Work instructions
Where a line holds the word "grid", copy it from the records.

═════ Information ═════

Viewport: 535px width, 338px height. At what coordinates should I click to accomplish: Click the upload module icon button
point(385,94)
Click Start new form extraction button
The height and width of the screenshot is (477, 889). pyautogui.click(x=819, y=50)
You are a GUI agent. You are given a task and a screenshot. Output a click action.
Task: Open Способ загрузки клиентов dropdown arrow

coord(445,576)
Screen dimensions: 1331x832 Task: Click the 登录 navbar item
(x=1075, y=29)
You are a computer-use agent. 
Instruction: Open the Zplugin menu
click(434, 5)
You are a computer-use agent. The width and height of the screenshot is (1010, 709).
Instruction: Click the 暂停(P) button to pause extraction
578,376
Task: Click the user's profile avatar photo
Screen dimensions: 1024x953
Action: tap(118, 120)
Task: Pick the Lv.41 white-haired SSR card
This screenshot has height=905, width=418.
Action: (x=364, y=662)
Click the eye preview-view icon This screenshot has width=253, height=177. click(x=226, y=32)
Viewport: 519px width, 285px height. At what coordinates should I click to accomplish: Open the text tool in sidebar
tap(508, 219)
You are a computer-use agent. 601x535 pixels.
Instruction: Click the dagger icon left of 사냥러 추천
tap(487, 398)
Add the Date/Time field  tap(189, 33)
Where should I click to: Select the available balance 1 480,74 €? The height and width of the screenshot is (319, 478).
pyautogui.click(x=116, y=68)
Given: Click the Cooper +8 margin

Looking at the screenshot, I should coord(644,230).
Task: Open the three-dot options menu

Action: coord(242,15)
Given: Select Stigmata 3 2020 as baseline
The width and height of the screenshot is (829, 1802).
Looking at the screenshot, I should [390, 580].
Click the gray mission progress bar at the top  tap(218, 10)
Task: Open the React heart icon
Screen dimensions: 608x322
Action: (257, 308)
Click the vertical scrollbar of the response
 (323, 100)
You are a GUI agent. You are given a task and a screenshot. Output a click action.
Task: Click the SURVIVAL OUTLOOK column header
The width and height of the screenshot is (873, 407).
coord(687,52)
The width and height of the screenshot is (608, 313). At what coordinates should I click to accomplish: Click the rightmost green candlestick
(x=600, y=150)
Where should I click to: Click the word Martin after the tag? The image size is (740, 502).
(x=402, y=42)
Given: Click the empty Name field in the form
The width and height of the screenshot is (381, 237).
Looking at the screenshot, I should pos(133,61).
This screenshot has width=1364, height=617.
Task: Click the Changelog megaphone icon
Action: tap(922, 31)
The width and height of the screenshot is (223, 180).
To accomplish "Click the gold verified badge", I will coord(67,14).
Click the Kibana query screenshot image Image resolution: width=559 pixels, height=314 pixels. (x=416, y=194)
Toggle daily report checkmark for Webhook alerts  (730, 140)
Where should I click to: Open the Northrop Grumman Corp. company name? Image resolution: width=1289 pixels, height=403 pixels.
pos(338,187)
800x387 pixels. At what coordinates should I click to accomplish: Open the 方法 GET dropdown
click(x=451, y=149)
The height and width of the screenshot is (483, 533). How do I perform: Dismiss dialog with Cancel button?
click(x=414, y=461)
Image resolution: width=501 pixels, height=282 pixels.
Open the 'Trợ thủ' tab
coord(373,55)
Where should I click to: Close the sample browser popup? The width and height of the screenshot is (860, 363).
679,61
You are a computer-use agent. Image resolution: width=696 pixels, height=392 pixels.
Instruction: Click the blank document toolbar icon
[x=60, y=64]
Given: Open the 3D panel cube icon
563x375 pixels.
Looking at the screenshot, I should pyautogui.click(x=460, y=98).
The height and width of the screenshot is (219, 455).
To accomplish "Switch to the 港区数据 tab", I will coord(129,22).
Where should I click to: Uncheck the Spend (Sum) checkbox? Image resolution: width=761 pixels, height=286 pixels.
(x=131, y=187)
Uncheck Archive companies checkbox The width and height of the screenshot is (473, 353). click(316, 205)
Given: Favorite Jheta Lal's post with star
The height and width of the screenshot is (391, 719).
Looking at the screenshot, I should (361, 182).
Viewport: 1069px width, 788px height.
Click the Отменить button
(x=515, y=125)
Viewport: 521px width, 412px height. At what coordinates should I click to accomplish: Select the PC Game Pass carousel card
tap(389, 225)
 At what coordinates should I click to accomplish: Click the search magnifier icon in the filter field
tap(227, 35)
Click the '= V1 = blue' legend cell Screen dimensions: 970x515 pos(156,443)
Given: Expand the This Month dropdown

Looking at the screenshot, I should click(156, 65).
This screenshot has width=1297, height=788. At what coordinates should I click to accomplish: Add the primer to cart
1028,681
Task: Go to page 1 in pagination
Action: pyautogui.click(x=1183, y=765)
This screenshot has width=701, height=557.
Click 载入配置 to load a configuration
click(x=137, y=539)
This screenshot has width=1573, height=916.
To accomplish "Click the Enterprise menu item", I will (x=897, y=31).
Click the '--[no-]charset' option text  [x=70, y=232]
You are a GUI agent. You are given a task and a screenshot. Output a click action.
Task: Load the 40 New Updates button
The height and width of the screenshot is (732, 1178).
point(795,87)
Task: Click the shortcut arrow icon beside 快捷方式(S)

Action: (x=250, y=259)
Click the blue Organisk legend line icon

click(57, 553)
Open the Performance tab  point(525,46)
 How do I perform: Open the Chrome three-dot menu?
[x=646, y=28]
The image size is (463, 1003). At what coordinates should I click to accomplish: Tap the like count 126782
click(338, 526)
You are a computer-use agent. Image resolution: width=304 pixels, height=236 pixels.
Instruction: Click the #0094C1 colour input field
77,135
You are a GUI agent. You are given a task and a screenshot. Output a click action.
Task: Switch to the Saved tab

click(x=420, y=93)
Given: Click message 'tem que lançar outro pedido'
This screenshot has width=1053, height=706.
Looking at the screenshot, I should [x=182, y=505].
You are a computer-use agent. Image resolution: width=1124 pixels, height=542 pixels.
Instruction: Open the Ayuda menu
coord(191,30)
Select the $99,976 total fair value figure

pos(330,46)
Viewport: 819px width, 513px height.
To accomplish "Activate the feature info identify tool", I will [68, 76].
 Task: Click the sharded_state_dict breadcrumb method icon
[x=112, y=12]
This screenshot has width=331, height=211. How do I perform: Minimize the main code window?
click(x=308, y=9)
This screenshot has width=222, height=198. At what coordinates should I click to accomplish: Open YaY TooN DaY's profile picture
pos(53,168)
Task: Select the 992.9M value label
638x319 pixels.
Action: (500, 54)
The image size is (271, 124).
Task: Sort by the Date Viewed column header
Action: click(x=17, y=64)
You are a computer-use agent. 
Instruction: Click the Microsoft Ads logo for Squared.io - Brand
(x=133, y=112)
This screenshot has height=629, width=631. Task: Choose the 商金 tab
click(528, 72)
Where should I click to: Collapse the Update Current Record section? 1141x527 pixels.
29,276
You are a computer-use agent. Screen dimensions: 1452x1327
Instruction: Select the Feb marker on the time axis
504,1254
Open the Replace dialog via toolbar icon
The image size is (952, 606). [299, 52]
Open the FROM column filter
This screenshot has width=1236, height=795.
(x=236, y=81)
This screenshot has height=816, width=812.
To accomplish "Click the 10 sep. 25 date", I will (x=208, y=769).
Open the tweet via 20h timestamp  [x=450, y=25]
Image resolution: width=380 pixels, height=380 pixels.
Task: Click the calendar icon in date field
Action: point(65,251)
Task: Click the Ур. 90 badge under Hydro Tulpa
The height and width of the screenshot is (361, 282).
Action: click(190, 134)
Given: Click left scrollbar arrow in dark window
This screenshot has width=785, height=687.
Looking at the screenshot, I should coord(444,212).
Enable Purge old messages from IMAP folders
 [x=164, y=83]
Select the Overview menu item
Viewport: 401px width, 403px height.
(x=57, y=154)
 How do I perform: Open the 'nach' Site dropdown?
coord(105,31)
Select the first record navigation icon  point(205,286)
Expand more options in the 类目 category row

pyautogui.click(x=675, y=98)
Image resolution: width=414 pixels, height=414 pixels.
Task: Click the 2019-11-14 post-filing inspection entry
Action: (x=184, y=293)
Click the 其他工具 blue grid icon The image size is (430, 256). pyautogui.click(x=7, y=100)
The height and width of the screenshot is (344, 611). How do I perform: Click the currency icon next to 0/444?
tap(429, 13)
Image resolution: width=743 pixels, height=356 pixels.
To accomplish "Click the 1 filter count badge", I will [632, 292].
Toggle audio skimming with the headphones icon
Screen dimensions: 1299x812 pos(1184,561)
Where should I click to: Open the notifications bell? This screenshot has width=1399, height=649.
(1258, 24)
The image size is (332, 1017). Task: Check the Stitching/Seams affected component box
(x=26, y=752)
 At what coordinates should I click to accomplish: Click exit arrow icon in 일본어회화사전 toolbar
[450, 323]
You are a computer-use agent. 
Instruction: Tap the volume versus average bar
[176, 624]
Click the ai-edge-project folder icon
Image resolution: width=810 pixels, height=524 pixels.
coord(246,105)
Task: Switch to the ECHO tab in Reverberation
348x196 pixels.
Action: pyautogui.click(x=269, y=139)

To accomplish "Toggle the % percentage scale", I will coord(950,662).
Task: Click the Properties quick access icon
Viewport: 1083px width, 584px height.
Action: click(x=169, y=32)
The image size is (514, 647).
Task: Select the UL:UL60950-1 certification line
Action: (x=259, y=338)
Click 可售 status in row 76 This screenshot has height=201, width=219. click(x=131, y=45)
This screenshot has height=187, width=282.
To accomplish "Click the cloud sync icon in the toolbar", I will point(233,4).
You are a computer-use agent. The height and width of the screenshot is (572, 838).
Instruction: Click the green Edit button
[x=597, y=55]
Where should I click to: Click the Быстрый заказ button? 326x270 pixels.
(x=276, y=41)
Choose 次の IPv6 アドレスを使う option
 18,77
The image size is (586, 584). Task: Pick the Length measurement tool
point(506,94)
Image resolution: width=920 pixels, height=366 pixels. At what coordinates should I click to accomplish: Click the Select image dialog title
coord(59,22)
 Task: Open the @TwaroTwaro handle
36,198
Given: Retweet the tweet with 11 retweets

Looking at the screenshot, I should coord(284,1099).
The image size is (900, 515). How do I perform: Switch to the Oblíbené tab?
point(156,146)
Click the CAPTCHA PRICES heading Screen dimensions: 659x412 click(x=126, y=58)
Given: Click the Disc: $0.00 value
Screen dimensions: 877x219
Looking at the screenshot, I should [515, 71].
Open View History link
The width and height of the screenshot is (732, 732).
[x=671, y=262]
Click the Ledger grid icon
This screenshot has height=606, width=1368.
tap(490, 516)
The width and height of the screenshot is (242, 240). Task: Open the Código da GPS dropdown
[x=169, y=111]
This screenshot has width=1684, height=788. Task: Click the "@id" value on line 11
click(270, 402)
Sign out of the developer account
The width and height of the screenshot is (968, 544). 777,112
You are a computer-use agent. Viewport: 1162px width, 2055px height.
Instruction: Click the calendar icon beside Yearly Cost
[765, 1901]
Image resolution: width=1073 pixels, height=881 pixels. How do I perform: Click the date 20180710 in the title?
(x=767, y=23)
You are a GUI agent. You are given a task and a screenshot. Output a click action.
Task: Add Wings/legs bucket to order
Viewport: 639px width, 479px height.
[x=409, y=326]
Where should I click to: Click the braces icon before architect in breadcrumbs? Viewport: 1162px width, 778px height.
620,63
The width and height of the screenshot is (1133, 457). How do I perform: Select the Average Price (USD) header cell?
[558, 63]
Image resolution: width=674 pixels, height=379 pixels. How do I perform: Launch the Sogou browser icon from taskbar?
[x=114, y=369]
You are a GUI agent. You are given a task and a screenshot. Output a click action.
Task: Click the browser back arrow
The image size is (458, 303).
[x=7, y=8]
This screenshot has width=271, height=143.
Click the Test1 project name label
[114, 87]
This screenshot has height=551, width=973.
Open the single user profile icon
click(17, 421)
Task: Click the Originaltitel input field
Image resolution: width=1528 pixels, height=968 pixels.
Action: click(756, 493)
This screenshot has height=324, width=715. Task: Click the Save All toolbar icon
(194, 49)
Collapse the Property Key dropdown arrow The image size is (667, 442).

═════

Exercise answer
Click the 其他工具 blue grid icon The image size is (430, 256). pyautogui.click(x=7, y=100)
Click the Ledger grid icon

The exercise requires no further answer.